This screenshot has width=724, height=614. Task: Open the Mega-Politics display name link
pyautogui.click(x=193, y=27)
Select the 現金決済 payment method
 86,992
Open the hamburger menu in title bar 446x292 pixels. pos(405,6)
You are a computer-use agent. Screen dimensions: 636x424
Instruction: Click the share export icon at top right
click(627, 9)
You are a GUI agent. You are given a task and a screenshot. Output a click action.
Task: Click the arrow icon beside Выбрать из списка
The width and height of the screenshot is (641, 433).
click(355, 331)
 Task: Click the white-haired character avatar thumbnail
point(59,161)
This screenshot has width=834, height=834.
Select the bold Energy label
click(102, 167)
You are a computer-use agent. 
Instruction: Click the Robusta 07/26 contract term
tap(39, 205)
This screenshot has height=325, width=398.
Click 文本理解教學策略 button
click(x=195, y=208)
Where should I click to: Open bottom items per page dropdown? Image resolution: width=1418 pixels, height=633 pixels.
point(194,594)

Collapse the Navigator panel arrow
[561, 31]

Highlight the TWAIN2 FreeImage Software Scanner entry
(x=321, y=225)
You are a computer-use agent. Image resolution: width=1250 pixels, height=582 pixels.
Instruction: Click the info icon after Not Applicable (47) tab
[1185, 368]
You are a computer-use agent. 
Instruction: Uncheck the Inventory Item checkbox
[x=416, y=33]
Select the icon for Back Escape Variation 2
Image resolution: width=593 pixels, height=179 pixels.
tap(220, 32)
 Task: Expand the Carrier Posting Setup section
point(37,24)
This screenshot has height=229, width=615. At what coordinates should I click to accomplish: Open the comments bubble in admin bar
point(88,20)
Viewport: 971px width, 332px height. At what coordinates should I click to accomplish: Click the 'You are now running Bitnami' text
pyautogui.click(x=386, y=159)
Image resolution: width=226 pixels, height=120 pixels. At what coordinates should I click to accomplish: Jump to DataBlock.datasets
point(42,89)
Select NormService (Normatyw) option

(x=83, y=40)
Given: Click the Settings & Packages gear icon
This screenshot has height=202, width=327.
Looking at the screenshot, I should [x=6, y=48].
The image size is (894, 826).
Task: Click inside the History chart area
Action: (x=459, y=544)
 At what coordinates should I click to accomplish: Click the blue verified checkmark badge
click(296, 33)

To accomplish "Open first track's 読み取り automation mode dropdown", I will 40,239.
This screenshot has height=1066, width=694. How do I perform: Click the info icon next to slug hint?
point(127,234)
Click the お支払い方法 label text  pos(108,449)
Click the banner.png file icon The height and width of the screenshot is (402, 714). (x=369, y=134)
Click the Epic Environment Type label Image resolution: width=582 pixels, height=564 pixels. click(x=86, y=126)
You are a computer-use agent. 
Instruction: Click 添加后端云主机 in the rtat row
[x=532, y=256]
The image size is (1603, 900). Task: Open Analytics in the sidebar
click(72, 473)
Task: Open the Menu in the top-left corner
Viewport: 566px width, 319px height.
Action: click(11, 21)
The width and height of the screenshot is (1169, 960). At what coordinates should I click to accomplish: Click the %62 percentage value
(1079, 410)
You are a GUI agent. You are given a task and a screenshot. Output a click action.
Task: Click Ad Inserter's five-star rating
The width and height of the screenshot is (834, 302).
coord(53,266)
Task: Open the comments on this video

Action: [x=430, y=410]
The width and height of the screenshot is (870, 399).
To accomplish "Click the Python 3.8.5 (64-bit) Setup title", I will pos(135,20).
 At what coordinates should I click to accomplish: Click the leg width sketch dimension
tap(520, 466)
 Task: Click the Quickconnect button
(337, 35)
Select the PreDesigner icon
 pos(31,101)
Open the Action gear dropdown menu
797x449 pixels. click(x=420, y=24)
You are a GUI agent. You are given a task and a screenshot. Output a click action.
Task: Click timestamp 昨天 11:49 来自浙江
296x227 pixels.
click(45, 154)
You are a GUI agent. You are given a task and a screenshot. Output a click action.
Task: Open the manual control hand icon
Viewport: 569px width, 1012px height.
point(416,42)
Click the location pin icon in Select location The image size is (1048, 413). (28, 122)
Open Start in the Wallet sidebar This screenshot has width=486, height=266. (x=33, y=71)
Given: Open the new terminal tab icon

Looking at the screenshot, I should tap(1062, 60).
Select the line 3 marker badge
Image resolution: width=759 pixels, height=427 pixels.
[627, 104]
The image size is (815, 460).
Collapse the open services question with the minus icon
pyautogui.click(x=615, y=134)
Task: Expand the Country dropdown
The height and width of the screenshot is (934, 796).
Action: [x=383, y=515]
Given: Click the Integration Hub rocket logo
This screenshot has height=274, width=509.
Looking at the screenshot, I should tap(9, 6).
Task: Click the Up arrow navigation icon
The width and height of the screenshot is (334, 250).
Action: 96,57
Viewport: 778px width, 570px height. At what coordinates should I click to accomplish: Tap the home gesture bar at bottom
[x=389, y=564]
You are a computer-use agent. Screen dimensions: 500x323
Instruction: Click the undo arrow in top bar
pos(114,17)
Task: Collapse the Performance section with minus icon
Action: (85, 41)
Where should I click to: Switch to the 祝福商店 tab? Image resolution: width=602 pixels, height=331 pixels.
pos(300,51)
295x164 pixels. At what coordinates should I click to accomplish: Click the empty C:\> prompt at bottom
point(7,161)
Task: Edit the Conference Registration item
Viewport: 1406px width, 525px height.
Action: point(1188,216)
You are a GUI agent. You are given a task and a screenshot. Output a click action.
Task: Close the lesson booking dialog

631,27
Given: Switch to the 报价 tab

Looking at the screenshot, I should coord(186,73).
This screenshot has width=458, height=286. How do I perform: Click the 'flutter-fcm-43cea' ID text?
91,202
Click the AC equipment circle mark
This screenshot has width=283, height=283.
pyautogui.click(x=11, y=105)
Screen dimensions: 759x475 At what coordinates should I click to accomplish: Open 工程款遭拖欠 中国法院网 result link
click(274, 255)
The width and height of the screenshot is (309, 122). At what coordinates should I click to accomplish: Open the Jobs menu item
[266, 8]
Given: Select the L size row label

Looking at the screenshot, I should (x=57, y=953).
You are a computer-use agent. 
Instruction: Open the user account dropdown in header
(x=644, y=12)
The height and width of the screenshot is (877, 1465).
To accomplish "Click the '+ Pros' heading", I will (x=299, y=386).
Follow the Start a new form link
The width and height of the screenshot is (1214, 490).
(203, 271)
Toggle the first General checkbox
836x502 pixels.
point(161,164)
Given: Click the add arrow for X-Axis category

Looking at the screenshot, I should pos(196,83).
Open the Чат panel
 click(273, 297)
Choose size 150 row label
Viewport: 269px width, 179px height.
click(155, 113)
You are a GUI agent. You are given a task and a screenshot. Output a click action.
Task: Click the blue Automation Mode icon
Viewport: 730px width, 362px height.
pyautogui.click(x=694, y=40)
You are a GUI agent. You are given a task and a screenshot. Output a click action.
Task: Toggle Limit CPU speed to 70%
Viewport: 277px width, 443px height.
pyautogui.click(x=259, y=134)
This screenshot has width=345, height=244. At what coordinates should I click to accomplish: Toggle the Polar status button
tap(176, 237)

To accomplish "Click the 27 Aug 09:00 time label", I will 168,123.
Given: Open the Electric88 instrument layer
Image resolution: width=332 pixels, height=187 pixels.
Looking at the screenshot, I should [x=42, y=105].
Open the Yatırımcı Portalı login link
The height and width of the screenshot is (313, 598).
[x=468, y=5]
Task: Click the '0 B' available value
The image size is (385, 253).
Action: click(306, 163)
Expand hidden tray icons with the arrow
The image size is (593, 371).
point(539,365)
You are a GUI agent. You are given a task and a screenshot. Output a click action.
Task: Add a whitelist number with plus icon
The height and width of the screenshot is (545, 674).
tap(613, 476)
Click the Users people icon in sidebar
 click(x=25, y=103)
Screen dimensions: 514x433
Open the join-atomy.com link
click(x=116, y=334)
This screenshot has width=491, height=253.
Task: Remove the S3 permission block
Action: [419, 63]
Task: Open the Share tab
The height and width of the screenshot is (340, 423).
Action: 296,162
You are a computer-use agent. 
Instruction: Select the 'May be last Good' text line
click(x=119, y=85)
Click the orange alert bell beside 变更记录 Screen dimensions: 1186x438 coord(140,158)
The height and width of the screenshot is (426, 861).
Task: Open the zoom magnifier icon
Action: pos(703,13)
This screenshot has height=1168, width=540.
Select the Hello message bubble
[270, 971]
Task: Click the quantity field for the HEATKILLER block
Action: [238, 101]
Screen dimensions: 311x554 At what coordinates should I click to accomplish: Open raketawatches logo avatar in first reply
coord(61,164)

→ Your task
From the material above, set down exactly the lines starting at the one with "Given: Click the Settings" and ending at the one with "Click the banner.png", end lines included.

→ Your response
Given: Click the Settings & Packages gear icon
This screenshot has height=202, width=327.
Looking at the screenshot, I should [x=6, y=48].
The image size is (894, 826).
Task: Click inside the History chart area
Action: (x=459, y=544)
 At what coordinates should I click to accomplish: Click the blue verified checkmark badge
click(296, 33)

To accomplish "Open first track's 読み取り automation mode dropdown", I will 40,239.
This screenshot has height=1066, width=694. How do I perform: Click the info icon next to slug hint?
point(127,234)
Click the お支払い方法 label text  pos(108,449)
Click the banner.png file icon The height and width of the screenshot is (402, 714). (x=369, y=134)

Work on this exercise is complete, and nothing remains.